La Falaise

Scénario et dessin de Manon Debaye

C’est une falaise où se retrouvent Astrid et Charlie. Vendredi, dans quelques jours, elles ont décidé de s’y jeter. Elles on juré et établit un rapport de fidélité. Ce n’est pas de l’amitié, pas une relation qu’elles puissent assumer devant les autres. Tout les oppose alors personne ne comprendrait. Plus qu’une semaine à faire semblant, une longue semaine.

Le roman graphique de Manon Debaye s’ouvre sur deux cases, même cadrage, même angle et même lieu : la falaise du titre. Cette falaise est le troisième personnage de cette histoire. Elle est le trait d’union entre Astrid et Charlie. Elle les retient, nourrit leur imaginaire, les réconforte et doit être le lieu de leur suicide. Dans cette première page, cette falaise est d’abord déserte avant que ne surgisse un être au t-shirt jaune, sautant, plongeant dans la mer. Une page blanche laisse reposer ces deux images, les couleurs pastel envahir l’esprit du lecteur. On découvre Astrid dans son quotidien ennuyeux, la voiture qui, lundi, l’emmène sûrement à l’école. Mais heureusement pour elle, il y a une certaine joie à retrouver Charlie près de cette falaise. Les deux filles, si différentes l’une de l’autre, préparent l’événement de vendredi. Manon Debaye observe ces deux adolescentes dans leur quotidien, qu’il s’agisse de confrontations avec l’environnement (scolaire et familial) ou de réconfort avec cette nature qui les rassure, leur apporte une certaine paix. Elle suit pendant les cinq jours ces deux personnages et pointe les écroulements intimes vécus. Les adultes sont maladroits ou absents, ne réalisant pas la gravité du malaise.Astrid et Charlie ne voient pas d’autres issues à leurs vies. Leur amitié, secrète, sur laquelle ne se pose aucun mot, est une bulle très, trop fragile.
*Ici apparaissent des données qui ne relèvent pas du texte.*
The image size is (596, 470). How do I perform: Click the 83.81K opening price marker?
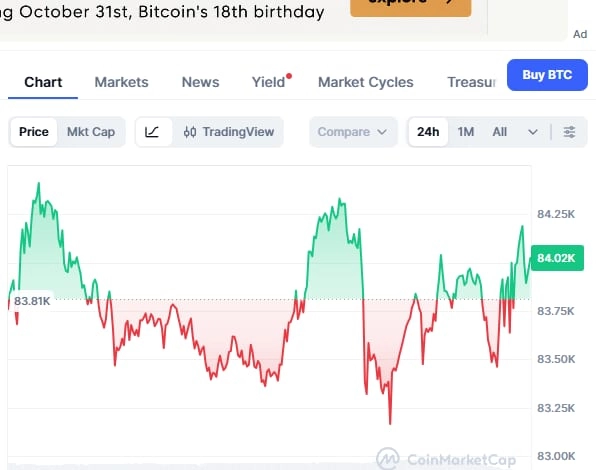(x=32, y=301)
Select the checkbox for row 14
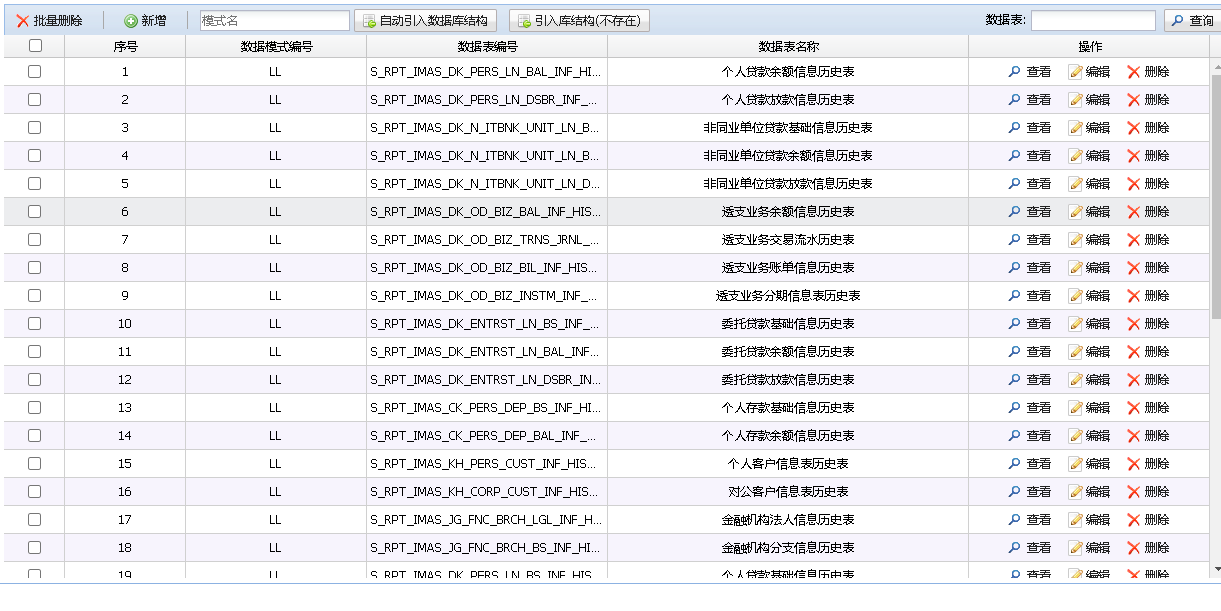Image resolution: width=1221 pixels, height=611 pixels. pyautogui.click(x=35, y=436)
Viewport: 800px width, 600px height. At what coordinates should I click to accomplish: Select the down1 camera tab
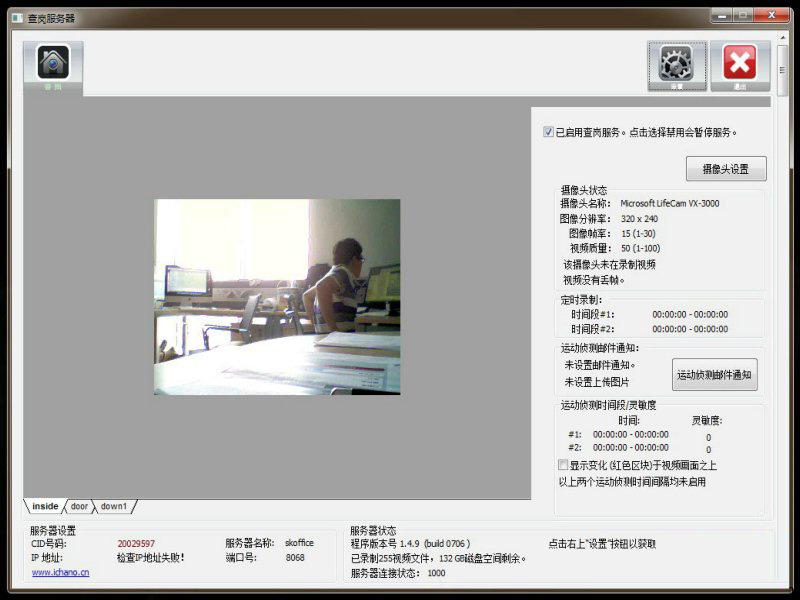[x=114, y=506]
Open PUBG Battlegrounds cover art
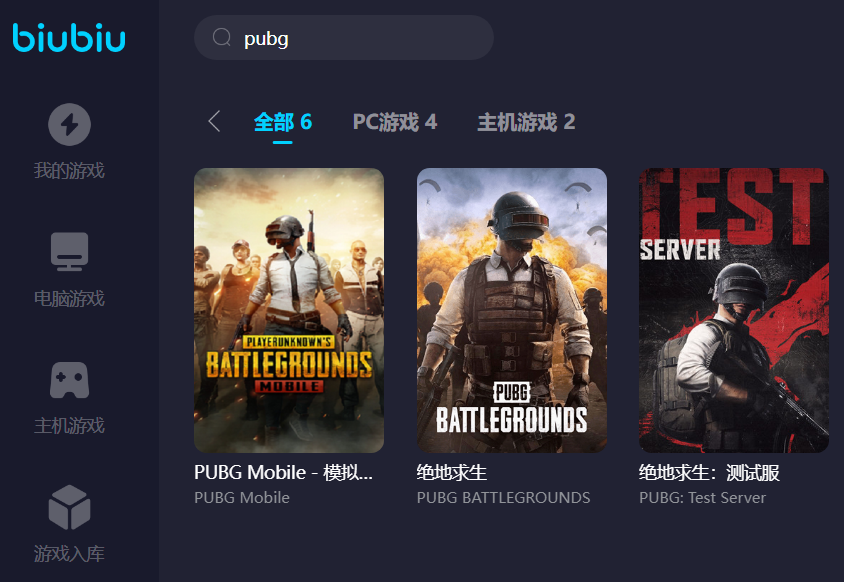844x582 pixels. click(512, 310)
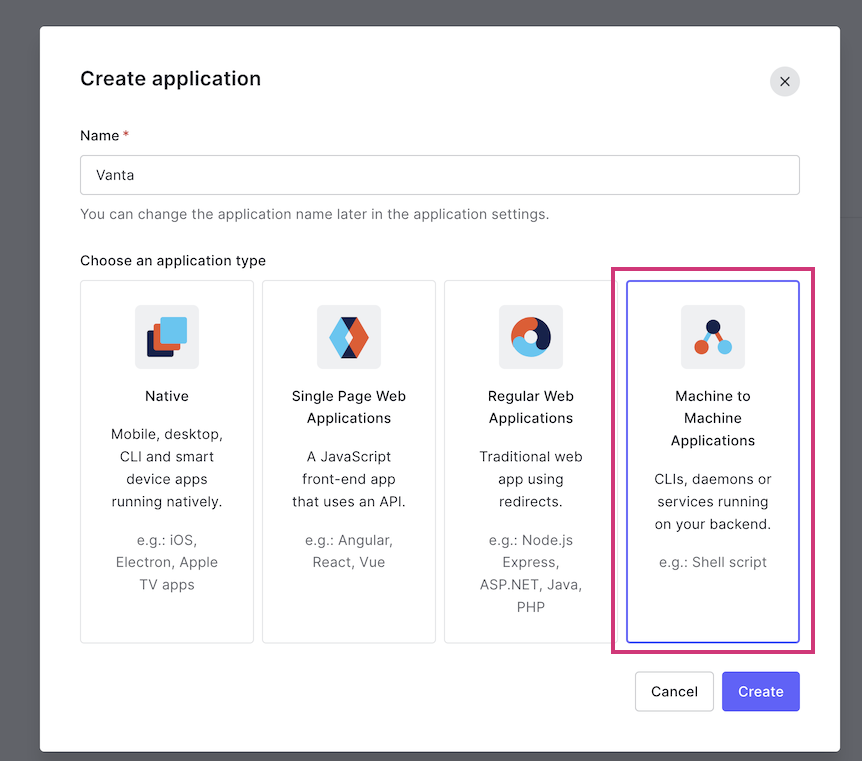Click the Single Page Web Applications hexagon icon
Image resolution: width=862 pixels, height=761 pixels.
tap(349, 337)
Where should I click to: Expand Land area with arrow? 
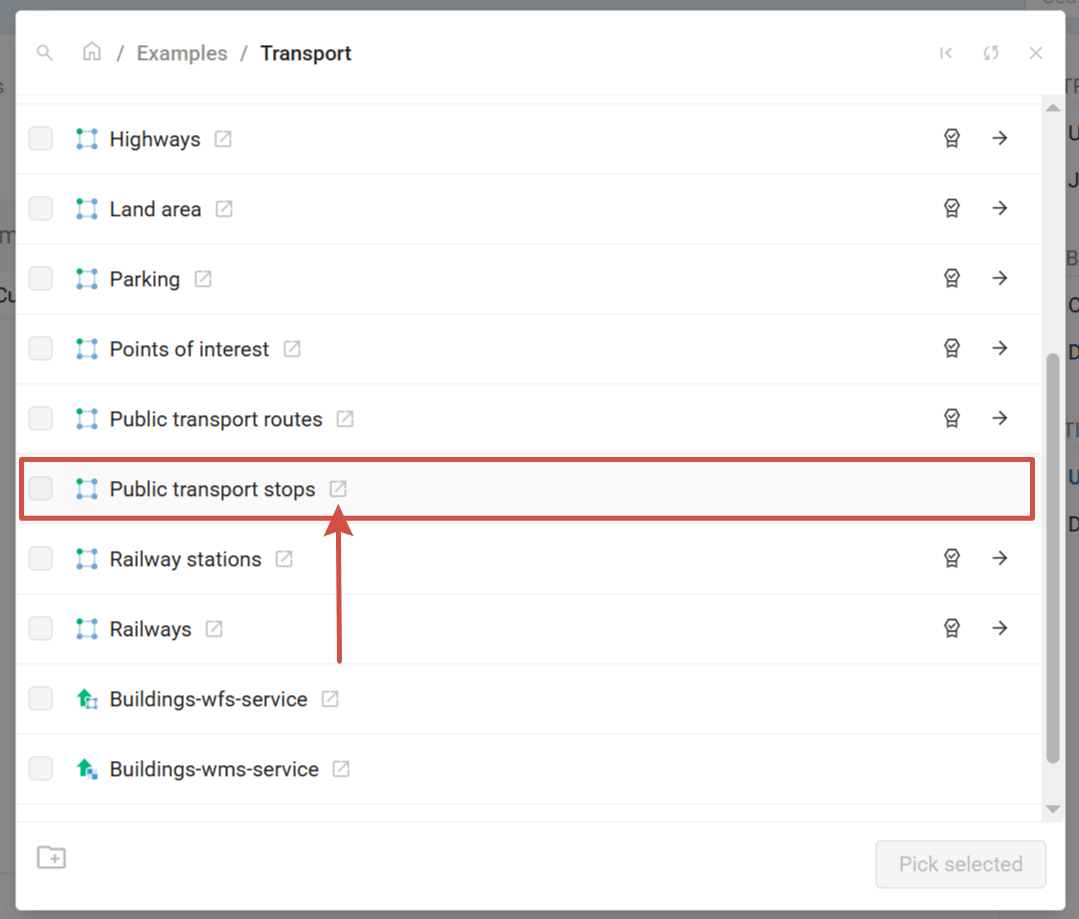[x=999, y=208]
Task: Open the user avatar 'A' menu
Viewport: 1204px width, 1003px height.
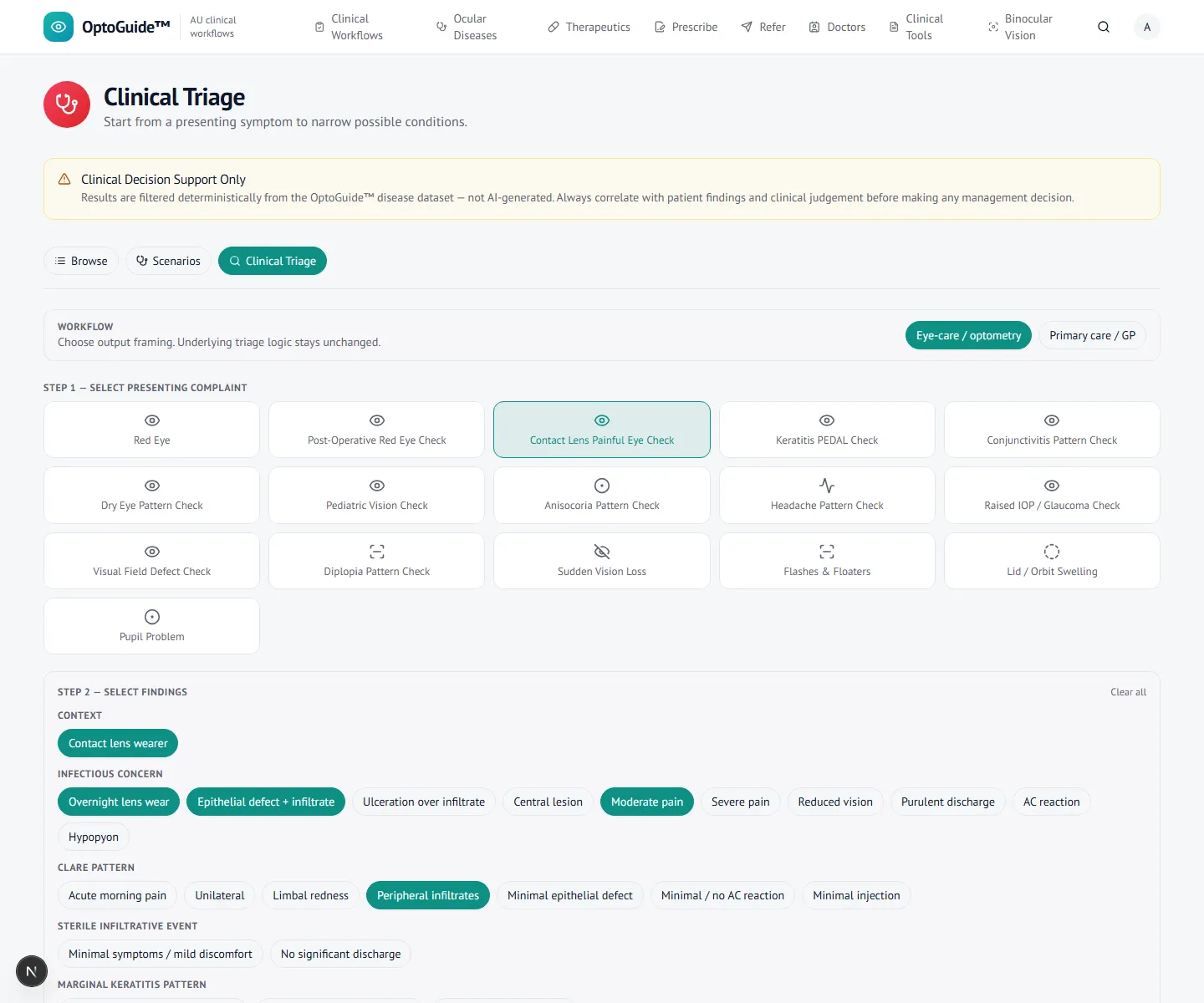Action: pos(1147,27)
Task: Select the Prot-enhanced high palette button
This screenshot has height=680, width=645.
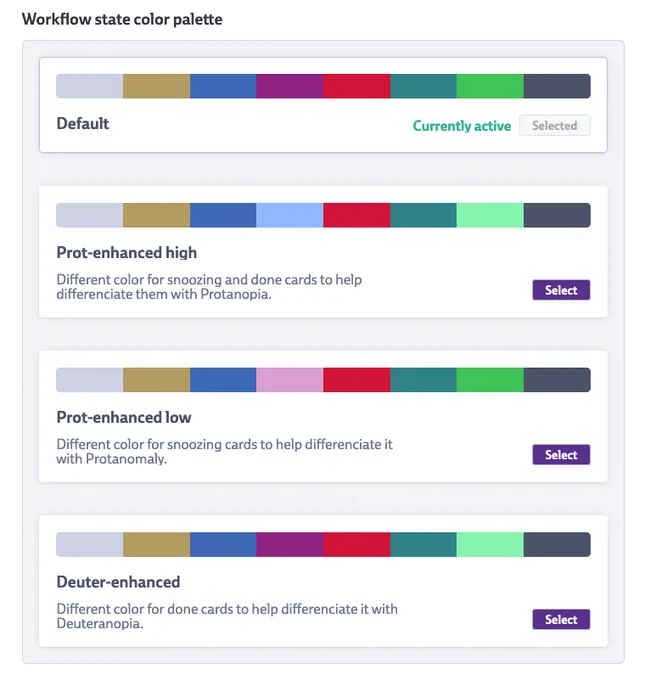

Par son simple regard, par cette manière de capter les gestes, leur tendresse et leur complicité, Manon Debaye montre toute la difficulté pour ces deux filles à surmonter les fragilités du moment. Elles ne rentrent pas dans la vie, écrasées par les codes de la société et refusant les normes qu’on leur propose. Ce mal être, intense et profond, émeut, bouleverse. Pas seulement parce que plane cette programmation du suicide. L’autrice n’appuie jamais sur la tragédie suprême mais rappelle les drames intérieurs et réguliers. Sa mise en scène sur les corps d’Astrid et Charlie est vraiment passionnante. Pour Astrid, elle la présente sur l’herbe, endormie. Les cases découpent le corps de la jeune fille, sorte de rubik’s cube. Astrid est perdue, même physiquement. Elle n’arrive pas à être. Quant à Charlie, elle vide sa colère dans des mouvements de combat, seule dans sa chambre. La planche est sans texte. Seul le corps en mouvements, reflet d’un désespoir, apparaît. Elle finit écrouler sur son lit.

La tendresse entre elles deux renforce la violence des rapports aux autres et la lourdeur de leurs cœurs. C’est ce sentiment qui persiste, une fois le livre refermé, celui de deux êtres qui n’arrivent pas à alléger leur cœur.

Cette bande dessinée est publiée par Sarbacane au prix de 25€.